Wherever the word "marker" shows up in the data, report the line it sits in.

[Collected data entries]
====

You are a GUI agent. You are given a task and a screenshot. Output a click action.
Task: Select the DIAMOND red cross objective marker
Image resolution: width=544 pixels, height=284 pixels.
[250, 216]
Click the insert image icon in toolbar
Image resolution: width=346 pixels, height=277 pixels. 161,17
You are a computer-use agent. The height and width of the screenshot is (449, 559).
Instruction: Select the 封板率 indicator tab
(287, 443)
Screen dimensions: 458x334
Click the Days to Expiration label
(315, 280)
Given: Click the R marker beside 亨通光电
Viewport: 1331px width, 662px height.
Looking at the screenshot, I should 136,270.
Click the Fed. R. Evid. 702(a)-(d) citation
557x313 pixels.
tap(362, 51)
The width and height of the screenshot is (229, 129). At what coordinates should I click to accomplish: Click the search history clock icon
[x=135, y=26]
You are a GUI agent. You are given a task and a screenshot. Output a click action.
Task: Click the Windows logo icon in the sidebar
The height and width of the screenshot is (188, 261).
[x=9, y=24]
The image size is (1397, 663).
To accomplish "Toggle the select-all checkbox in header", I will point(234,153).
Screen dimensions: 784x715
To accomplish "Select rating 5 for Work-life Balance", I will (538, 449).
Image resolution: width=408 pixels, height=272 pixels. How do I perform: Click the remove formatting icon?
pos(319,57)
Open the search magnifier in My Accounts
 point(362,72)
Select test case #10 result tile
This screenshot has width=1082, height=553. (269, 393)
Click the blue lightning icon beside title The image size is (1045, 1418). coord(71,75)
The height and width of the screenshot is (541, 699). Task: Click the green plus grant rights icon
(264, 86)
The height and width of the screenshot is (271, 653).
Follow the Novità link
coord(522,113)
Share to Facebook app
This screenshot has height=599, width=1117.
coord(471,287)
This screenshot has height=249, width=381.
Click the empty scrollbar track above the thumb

====

## Solution for this problem
Task: Select the DIAMOND red cross objective marker
Given: Click the R marker beside 亨通光电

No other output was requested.